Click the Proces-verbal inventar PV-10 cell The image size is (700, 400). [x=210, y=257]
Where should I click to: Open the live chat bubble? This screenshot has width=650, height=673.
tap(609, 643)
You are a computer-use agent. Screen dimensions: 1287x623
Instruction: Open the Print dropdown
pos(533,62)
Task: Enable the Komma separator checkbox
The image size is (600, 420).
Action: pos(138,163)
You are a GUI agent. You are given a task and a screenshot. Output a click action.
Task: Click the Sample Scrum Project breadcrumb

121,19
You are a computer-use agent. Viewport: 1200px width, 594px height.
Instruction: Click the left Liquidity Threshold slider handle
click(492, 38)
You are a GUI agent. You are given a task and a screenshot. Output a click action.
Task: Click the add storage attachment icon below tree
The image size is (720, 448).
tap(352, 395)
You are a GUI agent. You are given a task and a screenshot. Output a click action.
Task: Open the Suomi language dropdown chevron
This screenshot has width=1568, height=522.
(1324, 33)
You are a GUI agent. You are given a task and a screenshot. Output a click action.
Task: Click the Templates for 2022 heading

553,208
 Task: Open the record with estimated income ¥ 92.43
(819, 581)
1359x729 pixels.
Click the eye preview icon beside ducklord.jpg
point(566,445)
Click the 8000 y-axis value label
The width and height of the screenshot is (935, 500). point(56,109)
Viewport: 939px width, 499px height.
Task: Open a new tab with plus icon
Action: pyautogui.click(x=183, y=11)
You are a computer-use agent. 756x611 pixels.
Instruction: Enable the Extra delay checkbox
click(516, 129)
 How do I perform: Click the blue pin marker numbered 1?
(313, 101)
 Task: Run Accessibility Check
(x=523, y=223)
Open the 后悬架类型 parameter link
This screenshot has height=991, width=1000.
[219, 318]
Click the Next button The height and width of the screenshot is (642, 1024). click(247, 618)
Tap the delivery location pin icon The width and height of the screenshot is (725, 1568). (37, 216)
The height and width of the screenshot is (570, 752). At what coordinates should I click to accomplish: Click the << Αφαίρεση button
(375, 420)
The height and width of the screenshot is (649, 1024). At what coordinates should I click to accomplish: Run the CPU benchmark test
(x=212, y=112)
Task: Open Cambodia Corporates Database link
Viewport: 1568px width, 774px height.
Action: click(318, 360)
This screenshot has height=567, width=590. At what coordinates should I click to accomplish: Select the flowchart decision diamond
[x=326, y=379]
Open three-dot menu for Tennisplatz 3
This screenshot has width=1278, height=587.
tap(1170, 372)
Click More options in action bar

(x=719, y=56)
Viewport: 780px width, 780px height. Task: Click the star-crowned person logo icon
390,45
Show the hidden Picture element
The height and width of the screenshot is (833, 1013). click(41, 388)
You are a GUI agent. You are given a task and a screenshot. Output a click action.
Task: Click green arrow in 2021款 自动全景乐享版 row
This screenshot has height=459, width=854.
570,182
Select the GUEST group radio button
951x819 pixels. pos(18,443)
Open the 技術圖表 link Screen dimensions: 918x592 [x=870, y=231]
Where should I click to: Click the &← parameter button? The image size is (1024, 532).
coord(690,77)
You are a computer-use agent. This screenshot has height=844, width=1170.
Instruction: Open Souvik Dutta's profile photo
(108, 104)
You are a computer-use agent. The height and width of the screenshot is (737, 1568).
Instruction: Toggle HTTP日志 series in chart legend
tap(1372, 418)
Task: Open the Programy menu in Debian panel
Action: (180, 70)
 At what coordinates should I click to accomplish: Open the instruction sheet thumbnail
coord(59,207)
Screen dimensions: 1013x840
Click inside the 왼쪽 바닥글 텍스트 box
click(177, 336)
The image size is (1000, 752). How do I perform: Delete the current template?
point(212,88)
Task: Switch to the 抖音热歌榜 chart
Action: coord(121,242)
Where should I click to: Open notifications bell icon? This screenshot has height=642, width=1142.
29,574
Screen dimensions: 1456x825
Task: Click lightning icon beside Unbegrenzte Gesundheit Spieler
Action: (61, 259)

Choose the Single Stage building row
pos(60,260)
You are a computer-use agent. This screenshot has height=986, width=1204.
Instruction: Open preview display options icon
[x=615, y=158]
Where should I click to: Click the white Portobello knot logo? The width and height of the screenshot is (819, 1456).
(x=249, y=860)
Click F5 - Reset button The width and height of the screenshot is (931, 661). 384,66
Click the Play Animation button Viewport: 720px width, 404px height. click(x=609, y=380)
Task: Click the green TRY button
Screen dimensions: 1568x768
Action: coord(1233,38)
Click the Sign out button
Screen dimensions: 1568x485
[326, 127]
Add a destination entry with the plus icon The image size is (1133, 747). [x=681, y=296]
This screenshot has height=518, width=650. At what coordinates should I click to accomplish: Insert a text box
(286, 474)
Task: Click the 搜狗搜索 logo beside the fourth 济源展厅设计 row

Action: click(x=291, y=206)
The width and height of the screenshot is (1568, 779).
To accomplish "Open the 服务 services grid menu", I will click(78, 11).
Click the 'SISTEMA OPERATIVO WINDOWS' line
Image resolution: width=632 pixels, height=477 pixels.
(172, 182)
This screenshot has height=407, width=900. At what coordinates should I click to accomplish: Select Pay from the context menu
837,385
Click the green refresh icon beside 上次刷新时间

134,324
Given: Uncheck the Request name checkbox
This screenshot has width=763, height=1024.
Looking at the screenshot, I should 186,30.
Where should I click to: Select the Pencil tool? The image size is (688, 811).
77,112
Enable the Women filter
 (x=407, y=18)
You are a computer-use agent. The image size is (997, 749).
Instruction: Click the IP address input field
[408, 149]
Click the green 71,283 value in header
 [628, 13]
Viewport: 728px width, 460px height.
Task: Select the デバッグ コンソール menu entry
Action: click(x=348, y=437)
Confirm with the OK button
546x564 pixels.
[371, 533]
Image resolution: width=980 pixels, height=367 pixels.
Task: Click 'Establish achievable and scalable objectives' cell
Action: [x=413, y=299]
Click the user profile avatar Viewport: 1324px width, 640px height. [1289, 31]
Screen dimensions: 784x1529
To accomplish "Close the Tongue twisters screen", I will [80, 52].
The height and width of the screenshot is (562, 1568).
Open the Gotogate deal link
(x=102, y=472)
···
# What you are asked to do
Using only the listing above, restate exactly the lines from the line containing "This screenshot has height=518, width=650." through the line containing "The width and height of the screenshot is (1568, 779).", both included.

# Answer space
This screenshot has height=518, width=650. At what coordinates should I click to accomplish: Insert a text box
(286, 474)
Task: Click the 搜狗搜索 logo beside the fourth 济源展厅设计 row

Action: click(x=291, y=206)
The width and height of the screenshot is (1568, 779).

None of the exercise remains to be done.